Almaghrib - No spécial à l'occasion de la commémoration du 40ème jour de la disparition de Saïd Hajji - 6ème année - No 937 - 29 avril 1942.

J'ai connu Saïd comme tout un chacun le connaissait grâce à son journal prestigieux. Je l'ai connu à travers ses écrits qui s'intéressaient exclusivement au Maroc et aux Marocains. Il passait ainsi pour l'exemple-type du nationaliste fervent qui oeuvrait pour sa patrie et pour sa nation.

A cette époque, je me trouvais encore à l'école coranique, et je pensais constamment à l'idée de pouvoir me mettre un jour au service de cet homme et intégrer son imprimerie, ayant appris que ce métier pouvait conduire à un haut niveau de lecture et de familiarisation avec le style journalistique de l'écriture. Je me suis rendu à son bureau où il m'a accueilli avec chaleur, ce qui m'a fait dire à moi-même:

Dois-je exposer l'objet de mon desarroi
Ou me contenter du respect que je vous dois?

Je l'ai trouvé d'une grande modestie jointe à une très haute dignité. Il était d'une noblesse de caractère qui n'avait d'égale que sa profonde générosité de coeur. Je l'ai côtoyé ainsi pendant plus de trois ans et n'ai jamais entendu de sa bouche une parole qui m'a contrarié. Il venait à l'imprimerie arborant ce sourire qui ne l'a jamais quitté jusqu'au jour où il a rejoint le Seigneur, la conscience tranquille et de très bonne grâce. Il aidait les employés à quelque niveau qu'ils fussent, abordait avec eux des sujets de conversation qui les mettaient à l'aise, ce qui les encourageait à avoir encore plus de confiance en lui et à redoubler d'effort pour répondre à la bonne opinion qu'il avait d'eux. Il était l'ami grâce au réconfort qu'il prodiguait et à l'attention qu'il prêtait à chacun d'entre nous; il était le frère par sa sollicitude et sa générosité de coeur; il était le père par son affection et sa tendresse.

Il était très confiant en lui-même, nourrissait de grands espoirs, ambitionnait les sommets les plus élevés. Il jouissait d'une grande liberté d'esprit et était d'une franchise et d'un courage à toute épreuve. Il était d'une honnêteté exemplaire et avait le coeur pur. Il pensait beaucoup et parlait peu. Il a passé la fleur de sa jeunesse sans goûter aux plaisirs et aux jouissances de la vie. Il est resté célibataire et n'a jamais fréquenté les milieux où l'on s'adonnait aux beuveries et autres divertissements. Il n'a pas davantage été attiré par la beauté et la musique.

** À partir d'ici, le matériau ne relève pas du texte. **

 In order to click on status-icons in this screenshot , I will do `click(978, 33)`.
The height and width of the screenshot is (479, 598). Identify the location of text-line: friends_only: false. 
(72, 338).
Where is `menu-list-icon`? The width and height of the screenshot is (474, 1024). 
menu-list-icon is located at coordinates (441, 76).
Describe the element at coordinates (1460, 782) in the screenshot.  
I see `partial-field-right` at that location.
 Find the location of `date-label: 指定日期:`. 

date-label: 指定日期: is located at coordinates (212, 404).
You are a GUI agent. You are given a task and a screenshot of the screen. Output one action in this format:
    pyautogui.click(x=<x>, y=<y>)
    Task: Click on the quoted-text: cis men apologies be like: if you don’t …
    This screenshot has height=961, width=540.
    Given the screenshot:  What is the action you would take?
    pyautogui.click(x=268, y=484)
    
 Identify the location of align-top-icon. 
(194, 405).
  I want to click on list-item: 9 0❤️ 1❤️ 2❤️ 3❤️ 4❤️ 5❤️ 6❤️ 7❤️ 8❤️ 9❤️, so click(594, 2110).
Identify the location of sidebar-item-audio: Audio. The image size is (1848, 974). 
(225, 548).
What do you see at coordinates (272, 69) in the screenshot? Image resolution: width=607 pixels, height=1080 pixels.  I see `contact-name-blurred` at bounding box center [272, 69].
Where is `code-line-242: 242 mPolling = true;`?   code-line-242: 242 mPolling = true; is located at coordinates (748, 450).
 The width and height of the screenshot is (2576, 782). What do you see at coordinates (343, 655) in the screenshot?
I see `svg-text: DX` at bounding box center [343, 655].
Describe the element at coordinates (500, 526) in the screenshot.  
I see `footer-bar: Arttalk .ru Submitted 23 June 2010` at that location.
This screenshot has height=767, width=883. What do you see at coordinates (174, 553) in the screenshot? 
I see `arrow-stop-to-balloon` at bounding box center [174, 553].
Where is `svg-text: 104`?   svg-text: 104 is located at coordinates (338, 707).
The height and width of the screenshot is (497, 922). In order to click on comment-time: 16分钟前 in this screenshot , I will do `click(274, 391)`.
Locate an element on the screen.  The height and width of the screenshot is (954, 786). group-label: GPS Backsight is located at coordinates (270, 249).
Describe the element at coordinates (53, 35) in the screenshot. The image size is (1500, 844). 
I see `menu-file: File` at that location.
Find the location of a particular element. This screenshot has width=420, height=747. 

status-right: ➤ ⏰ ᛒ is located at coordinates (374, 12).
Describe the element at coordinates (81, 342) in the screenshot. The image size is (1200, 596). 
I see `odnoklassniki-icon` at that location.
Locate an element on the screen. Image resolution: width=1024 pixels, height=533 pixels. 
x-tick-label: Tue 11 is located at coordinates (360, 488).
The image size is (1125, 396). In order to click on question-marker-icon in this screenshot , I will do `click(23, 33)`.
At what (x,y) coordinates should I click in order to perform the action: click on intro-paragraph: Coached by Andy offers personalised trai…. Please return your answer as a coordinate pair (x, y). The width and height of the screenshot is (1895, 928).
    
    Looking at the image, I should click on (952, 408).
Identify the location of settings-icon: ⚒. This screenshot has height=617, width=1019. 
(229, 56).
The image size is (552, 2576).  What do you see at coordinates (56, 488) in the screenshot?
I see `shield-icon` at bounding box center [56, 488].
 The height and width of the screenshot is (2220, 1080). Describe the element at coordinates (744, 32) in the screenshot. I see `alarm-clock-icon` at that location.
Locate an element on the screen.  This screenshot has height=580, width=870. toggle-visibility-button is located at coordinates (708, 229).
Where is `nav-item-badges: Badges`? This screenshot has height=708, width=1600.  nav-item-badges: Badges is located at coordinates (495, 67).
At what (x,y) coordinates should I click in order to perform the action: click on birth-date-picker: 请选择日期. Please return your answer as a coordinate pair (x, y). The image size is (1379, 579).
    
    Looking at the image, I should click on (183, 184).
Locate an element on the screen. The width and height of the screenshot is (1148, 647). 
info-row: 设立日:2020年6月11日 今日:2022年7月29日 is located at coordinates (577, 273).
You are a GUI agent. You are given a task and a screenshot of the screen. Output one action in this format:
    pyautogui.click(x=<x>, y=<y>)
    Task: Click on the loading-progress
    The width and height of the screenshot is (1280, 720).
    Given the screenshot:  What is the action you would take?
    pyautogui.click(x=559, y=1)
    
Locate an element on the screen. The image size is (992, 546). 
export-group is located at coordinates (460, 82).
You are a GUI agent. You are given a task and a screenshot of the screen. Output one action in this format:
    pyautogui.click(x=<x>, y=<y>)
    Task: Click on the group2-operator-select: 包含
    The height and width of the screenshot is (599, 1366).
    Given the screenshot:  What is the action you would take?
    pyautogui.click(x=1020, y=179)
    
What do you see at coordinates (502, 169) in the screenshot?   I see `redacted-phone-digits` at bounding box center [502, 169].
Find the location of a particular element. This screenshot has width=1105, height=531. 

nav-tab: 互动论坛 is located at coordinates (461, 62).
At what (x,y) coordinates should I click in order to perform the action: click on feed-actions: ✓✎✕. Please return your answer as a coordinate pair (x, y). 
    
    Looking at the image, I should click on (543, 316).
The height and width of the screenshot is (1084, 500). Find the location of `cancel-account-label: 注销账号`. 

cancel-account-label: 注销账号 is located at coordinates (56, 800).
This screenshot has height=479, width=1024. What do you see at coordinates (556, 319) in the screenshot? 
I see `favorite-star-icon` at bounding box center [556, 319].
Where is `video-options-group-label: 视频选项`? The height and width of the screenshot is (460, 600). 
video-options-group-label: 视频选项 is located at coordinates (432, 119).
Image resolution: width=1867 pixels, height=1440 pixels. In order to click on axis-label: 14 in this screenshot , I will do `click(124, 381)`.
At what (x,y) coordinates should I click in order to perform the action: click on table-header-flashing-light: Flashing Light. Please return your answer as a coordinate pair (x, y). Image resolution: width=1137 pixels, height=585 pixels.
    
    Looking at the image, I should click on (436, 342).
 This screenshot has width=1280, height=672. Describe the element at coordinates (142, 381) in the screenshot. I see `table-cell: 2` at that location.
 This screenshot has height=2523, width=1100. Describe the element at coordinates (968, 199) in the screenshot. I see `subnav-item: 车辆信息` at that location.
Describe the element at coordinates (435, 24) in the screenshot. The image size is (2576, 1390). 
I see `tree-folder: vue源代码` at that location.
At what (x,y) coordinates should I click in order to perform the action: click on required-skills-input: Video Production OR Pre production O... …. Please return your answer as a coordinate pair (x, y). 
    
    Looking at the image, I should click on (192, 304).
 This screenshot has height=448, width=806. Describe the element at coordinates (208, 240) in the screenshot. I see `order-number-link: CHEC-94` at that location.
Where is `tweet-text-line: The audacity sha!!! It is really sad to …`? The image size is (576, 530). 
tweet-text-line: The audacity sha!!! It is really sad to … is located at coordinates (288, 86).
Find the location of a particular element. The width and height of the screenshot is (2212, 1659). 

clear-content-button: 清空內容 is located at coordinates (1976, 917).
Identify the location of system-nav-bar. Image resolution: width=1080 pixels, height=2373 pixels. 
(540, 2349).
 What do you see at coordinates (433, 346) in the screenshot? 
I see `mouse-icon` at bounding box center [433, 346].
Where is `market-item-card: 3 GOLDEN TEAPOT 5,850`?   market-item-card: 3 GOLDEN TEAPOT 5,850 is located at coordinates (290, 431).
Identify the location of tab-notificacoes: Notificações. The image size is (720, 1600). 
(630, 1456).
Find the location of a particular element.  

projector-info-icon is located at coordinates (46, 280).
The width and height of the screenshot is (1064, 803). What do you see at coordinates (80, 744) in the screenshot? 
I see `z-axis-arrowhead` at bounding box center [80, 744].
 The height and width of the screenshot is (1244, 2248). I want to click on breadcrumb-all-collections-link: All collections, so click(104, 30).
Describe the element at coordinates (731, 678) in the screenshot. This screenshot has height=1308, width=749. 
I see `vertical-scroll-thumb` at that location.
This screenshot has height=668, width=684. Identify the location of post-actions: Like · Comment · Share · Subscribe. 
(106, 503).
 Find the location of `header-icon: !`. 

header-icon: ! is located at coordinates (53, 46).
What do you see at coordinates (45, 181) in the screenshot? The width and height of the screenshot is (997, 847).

Seule l'intéressait la réflexion sur les voies et moyens pour atteindre les objectifs qu'il s'était tracés dans la vie, à savoir servir son pays et sa nation de la manière la plus noble et la plus efficace qui fût. Il projetait de créer une très grande imprimerie et envisageait de la doter d'une centaine d'employés. S'il n'avait pas été surpris par la mort, il aurait pu sans l'ombre d'un doute réaliser ce grand projet qui lui tenait au coeur.

Nous t'avons perdu, Saïd, et en te perdant, nous avons tout perdu. Nous avons perdu en toi le serviteur dévoué de la nation. Nous avons perdu en toi le leader de la presse marocaine. Où est maintenant cette lumière qui se répandait sur nous dans l'imprimerie et nous permettait de marcher sous son éclairage? Où est maintenant celui qui nous réconfortait avec son doux sourire et s'adressait à nous avec un coeur pur qui ne cachait aucune haine. L'imprimerie a perdu en toi son enfant. "Almaghrib" et "Al Taqafa" sont devenus des orphelins, mais ils continueront, le coeur meurtri, sur la voie que tu leur as tracée.

Ta disparition est une perte pour la nation, toi qui as mis toute ta vie à la servir. Il n'y a rien d'étonnant que tout le monde te pleure et que les coeurs se fendent. Tu as vécu heureux et serviable et tu t'es éteint après avoir accompli des actes méritoires.

Puissent le regret et l'affliction générale apaiser la douleur et constituer un motif de pardon. Ton âme est arrosée par la grâce et la miséricorde qui enveloppent ta dernière demeure.

Dors heureux, quand bien même nous déplorons ta mort
Comment, après ta perte, braver le coup du sort?
Tu as fait tant de bien, c'était ta destinée
Que Dieu te récompense pour avoir tout donné.